**Texte de lecture:**
·····
L’euthanasie en cancérologieJean-Louis Misset
Professeur de cancérologie, CHU Saint-Louis, AP-HP
J’ai eu la chance de faire une grande partie de ma formation et de ma carrière médicale aux côtés de deux très grands médecins, grands humanistes l’un et l’autre, animés de la même passion, la lutte contre le cancer, ayant choisi de mener cette lutte ensemble à l’hôpital Paul Brousse de Villejuif, et pourtant profondément différents l’un de l’autre.
Georges Mathé, le fondateur de la cancérologie française, homme de laboratoire, a su mieux que quiconque à son époque transférer à la clinique les découvertes du laboratoire et transférer au laboratoire les questions et problèmes à résoudre mis en évidence par le soin des patients. J’ai suivi pendant des années ses visites auprès des malades hospitalisés, y compris ceux en fin de vie dont il ne « sautait » jamais la chambre, et étais à ses côtés durant ses consultations.
Je ne l’ai jamais entendu même évoquer l’idée ou l’hypothèse de l’euthanasie, y compris dans des situations déchirantes comme la fin de vie d’enfants leucémiques ou d’échecs de greffe de moelle osseuse. Cela n’entrait tout simplement pas dans sa mission de médecin, et il savait que ceux qui s’étaient confiés à lui ne l’avaient pas fait pour cela.
·····
(Entrées répertoriées dans un jeu de données)
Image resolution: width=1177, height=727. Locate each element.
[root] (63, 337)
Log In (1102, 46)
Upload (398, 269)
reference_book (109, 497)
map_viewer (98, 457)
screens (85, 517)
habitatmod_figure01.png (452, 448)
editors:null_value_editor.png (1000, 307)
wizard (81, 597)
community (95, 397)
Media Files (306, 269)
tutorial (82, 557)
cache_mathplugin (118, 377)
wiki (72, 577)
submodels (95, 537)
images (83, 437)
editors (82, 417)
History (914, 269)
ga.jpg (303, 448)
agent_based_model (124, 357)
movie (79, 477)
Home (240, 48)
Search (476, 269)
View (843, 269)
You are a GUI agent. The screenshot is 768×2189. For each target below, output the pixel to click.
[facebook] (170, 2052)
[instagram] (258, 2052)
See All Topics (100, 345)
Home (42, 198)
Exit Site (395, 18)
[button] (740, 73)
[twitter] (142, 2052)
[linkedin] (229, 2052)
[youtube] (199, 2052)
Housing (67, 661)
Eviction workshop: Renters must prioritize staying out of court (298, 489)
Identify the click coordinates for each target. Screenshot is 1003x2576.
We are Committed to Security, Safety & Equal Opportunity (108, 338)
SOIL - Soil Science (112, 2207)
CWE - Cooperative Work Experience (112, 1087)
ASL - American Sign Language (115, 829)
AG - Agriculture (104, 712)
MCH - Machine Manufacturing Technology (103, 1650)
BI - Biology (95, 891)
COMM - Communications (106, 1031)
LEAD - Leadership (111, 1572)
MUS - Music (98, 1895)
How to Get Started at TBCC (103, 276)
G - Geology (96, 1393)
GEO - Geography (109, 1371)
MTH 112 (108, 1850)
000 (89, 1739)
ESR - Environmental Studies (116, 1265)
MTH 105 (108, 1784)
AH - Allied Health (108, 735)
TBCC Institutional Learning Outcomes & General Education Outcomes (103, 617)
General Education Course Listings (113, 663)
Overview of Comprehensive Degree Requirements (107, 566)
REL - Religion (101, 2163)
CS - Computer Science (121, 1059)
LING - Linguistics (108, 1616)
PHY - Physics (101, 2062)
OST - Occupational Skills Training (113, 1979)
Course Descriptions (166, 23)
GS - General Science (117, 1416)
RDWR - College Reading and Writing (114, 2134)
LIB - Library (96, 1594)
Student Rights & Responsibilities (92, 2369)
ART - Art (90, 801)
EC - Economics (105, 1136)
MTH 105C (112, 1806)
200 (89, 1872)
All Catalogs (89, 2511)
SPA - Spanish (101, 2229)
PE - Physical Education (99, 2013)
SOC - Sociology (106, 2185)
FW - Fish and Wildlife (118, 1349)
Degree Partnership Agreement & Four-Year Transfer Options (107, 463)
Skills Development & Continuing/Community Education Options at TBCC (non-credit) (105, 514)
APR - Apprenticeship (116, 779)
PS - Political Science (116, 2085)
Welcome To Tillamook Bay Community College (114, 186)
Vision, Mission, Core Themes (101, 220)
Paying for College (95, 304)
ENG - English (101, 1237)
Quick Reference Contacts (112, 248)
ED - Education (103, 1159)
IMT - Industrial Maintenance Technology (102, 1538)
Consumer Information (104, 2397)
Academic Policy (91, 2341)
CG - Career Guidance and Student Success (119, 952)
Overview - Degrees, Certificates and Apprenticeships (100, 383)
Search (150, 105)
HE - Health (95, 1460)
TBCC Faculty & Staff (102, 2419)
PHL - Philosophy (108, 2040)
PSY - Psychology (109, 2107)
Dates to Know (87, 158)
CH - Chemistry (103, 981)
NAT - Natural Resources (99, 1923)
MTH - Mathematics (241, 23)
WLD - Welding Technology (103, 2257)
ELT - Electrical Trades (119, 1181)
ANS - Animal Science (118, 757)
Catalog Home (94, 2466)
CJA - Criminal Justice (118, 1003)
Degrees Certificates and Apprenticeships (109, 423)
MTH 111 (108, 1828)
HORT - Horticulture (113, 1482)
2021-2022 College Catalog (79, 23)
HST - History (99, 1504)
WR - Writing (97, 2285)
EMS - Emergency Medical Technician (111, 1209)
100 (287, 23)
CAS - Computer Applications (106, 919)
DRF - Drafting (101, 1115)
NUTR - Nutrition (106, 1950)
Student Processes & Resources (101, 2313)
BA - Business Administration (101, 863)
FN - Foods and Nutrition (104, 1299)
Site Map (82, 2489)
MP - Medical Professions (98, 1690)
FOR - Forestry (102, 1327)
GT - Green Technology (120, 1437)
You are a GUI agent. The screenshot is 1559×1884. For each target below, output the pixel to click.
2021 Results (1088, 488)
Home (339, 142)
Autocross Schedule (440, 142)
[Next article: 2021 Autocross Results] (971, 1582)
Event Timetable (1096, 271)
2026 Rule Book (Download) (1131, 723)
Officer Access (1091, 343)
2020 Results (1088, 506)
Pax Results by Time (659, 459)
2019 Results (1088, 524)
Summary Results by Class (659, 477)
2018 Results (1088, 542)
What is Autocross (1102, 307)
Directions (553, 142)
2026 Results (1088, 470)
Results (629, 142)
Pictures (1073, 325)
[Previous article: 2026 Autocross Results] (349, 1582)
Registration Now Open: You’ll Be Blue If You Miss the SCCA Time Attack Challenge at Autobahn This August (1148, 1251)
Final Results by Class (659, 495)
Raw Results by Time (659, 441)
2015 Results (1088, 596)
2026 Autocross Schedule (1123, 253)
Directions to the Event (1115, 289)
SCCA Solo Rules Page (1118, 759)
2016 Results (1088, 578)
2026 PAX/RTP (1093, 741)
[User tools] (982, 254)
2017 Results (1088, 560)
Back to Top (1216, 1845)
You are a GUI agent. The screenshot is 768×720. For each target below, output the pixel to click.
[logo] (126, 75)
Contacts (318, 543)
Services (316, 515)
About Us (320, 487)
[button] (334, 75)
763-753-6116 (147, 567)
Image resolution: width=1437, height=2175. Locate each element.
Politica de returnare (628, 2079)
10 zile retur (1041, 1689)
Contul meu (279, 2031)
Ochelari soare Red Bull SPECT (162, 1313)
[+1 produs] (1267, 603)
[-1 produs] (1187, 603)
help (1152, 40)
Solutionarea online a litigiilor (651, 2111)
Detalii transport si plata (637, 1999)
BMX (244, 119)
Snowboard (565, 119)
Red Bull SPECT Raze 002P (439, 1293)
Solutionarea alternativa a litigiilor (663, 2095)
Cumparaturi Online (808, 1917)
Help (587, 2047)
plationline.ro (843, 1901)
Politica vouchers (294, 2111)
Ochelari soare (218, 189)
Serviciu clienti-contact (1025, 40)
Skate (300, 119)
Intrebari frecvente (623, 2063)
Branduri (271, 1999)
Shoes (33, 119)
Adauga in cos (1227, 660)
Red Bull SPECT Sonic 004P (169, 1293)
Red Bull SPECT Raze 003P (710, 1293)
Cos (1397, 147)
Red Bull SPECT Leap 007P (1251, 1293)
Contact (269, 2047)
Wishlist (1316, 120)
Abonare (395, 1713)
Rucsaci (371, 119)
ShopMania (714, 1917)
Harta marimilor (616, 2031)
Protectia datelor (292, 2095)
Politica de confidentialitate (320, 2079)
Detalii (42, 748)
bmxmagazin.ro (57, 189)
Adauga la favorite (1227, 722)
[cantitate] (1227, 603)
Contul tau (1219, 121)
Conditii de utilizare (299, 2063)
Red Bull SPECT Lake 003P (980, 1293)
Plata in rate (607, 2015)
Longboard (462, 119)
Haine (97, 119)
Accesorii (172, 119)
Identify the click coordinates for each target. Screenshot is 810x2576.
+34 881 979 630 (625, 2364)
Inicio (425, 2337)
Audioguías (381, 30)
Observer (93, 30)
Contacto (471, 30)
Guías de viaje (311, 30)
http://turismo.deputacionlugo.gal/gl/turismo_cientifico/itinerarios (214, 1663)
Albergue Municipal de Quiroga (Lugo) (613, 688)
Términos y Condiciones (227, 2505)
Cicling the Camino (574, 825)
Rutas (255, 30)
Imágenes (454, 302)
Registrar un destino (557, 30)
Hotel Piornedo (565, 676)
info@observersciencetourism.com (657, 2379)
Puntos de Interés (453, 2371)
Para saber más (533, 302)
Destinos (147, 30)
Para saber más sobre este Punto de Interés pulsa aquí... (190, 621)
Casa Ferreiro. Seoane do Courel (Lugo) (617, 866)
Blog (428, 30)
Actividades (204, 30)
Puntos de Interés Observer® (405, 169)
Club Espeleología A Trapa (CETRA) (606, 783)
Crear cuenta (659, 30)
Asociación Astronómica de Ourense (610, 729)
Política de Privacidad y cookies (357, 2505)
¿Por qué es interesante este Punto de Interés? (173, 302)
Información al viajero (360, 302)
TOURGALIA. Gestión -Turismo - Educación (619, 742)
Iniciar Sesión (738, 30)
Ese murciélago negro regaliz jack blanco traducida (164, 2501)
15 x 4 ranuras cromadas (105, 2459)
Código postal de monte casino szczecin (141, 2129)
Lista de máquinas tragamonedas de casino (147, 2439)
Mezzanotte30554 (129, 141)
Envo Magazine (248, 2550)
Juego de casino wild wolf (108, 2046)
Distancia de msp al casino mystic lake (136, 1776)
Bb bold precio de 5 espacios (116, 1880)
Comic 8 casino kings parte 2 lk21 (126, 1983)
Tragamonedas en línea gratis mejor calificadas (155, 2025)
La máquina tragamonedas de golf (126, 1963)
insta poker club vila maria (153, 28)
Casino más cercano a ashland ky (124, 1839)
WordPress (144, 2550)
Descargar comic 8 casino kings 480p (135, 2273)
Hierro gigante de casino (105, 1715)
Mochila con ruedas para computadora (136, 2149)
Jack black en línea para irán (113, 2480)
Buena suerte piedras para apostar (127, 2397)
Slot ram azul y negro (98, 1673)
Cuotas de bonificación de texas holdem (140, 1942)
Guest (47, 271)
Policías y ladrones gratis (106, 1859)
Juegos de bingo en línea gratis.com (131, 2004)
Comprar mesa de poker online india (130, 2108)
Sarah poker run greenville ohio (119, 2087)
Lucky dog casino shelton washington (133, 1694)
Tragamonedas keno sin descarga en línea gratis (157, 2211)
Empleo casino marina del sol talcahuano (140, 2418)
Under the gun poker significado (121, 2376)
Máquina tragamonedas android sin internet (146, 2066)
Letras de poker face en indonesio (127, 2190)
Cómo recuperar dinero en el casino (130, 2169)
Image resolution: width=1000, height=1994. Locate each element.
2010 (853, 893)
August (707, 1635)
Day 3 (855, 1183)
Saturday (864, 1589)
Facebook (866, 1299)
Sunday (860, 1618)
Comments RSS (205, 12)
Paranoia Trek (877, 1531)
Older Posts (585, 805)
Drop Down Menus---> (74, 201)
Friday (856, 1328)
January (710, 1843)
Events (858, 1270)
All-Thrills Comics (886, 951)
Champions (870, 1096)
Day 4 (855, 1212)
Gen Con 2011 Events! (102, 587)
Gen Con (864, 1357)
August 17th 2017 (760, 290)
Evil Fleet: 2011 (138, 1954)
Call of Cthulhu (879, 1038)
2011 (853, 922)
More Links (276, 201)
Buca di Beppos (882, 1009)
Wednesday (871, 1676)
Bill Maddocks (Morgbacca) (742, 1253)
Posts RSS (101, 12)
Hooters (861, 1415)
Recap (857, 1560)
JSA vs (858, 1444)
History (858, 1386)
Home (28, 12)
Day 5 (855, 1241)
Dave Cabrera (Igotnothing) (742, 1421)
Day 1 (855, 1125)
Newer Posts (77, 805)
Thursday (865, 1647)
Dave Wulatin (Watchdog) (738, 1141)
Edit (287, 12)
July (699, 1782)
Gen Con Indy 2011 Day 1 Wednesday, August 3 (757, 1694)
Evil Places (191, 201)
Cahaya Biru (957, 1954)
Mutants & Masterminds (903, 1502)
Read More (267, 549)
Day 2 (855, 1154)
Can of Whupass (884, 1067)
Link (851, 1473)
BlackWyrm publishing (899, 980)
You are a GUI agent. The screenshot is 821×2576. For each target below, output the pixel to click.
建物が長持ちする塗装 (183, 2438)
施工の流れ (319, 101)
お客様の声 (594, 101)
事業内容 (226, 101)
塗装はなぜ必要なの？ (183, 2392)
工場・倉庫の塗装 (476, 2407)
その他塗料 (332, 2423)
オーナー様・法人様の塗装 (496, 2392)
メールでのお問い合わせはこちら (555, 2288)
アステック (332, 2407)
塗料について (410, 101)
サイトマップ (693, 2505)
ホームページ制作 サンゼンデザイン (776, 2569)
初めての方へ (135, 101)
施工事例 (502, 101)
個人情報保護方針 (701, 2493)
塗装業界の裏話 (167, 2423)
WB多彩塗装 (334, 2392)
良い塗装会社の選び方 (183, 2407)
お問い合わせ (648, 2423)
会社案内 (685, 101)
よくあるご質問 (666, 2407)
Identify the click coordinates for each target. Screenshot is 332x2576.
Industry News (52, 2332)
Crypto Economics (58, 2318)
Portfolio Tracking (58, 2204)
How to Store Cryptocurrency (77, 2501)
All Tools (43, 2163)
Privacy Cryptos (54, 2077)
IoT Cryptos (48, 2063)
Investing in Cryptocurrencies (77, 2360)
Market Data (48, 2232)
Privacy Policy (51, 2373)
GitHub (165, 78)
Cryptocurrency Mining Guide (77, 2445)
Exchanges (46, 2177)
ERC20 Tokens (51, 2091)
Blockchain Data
·····
**Consignes et exercices:**
1. Répondez aux questions suivantes sur le texte consacré à l’euthanasie en cancérologie.
(a) Dans quel hôpital les deux médecins ont-ils choisi de mener ensemble la lutte contre le cancer ?
(b) Comment le texte présente-t-il Georges Mathé vis-à-vis de la cancérologie française ?
(c) Quelles situations déchirantes sont citées comme exemples ?
2. Poursuivez le texte sur l’euthanasie en cancérologie en reprenant après sa dernière phrase.

**Corrigé des exercices:**
1.
(a) À l’hôpital Paul Brousse de Villejuif.
(b) Comme le fondateur de la cancérologie française.
(c) La fin de vie d’enfants leucémiques et les échecs de greffe de moelle osseuse.

2.
Léon Schwartzenberg, homme public, favori des sondages d’opinion, éphémère ministre de la Santé, passait pour un défenseur de l’euthanasie, au nom de l’autonomie des patients. Avec Pierre Viansson-Ponté, il avait écrit un livre « Changer la mort » où il défendait cette liberté. Et pourtant ! Dans la vie quotidienne à l’hôpital, il avait la même rage, le même acharnement pour continuer à lutter jusqu’au bout, chercher des solutions, innover si besoin, être à l’écoute des besoins et des attentes des patients.
Il se plaisait à raconter cette anecdote. Une femme porteuse d’un cancer à un stade avancé vient à sa consultation pour lui demander l’euthanasie. « J’ai lu que vous n’étiez pas contre. » Après examen de son dossier médical, il lui dit :
« – Je crois qu’on peut essayer de faire mieux.
- Mais si je vous le demande, le ferez-vous ?
- Oui, répond Léon.
- Maintenant que je sais que vous le ferez quand je le demanderai, je veux bien examiner avec vous les solutions alternatives. »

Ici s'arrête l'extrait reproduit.